Deducting from your comment I realized I had the wrong conclusion. In my case the ports are all different on a given IP (node). They only overlap across nodes, but as you pointed out this actually should not be a problem. Practice supported this idea, I had several runs with overlapping ports across nodes without the “connection refused” error.

Then I don’t know where the connection refused error come from. Most probably some nodes can not connect together over a given port. I should be related to the cluster configuration, and administrators could not give me answers yet.
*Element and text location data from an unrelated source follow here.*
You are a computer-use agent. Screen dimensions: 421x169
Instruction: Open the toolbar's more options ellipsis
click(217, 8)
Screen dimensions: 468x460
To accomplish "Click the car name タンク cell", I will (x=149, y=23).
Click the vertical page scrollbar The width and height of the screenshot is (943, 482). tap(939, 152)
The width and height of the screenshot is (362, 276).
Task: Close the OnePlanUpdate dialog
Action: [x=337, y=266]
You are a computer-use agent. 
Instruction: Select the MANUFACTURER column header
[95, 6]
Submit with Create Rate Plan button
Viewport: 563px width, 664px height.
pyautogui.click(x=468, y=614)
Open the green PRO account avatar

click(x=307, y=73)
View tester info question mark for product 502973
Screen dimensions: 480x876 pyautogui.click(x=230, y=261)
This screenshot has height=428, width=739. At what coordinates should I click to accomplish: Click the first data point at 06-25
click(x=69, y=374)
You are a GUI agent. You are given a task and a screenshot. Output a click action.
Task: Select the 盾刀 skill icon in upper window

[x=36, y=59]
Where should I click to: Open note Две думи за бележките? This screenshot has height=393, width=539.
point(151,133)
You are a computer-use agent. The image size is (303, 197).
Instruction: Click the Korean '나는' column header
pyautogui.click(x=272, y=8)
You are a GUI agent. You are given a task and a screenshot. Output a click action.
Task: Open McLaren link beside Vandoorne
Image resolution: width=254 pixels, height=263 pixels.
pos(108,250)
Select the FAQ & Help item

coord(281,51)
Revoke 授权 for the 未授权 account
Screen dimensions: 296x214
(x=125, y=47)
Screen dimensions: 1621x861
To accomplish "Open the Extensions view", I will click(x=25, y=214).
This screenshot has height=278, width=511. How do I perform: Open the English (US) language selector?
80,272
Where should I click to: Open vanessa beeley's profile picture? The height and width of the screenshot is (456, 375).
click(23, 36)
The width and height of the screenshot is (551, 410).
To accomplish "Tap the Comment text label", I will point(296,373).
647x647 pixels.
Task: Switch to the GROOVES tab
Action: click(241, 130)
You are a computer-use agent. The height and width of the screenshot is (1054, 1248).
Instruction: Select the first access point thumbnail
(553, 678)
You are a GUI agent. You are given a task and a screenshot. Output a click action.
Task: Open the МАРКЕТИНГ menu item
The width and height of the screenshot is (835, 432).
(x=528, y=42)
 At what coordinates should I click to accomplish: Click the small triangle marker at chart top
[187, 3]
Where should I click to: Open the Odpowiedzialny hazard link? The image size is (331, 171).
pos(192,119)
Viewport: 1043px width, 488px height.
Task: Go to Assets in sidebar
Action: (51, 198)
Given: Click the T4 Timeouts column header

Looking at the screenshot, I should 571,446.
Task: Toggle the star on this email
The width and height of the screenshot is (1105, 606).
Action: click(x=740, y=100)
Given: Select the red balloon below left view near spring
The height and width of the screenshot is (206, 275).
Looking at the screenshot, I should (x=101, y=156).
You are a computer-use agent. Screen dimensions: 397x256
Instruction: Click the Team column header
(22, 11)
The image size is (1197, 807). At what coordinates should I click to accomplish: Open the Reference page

I could not implement the suggestion in the link you provided, because the perl workaround also generates unwanted quotes (maybe it’s new in recent version ?). Actually after reading about the Cmd Object, it seems that it is the expected behavior. Indeed it prevents code injection from Julia on the cluster [1].
Then I don’t know how to control the port range parameters when using ClusterManager.jl. It could solve my problem if this problem is related to ports.

Still investigating about this. If anyone has pointers to port configuration in julia Distributed and ClusterManager.jl, and TCP socket error connection refused cause, any reference is helpful.

[1] See this thread

Other reference very much related

Investing port numbers did not give anymore clues on the problem of “connection refused”. See below a table of port used and success of process connection.

Each experiment is run of 64 processors across 2 nodes, having 32 processors each.

Node number Port range success Port range fail
2487-2488 9299-9330 9747-9778
1096,1098 9476-9507 9980-9011
1552-1553 9528-9558
2345-2346 9456-9487
1984-1985 9969-9000 9460-9491
1059-1060 9984-9015 9471-9502
2491-2492 9666-9699 9239-9270

You can see that the successful and failing port ranges overlap, so their is no obvious rules to select the right port range.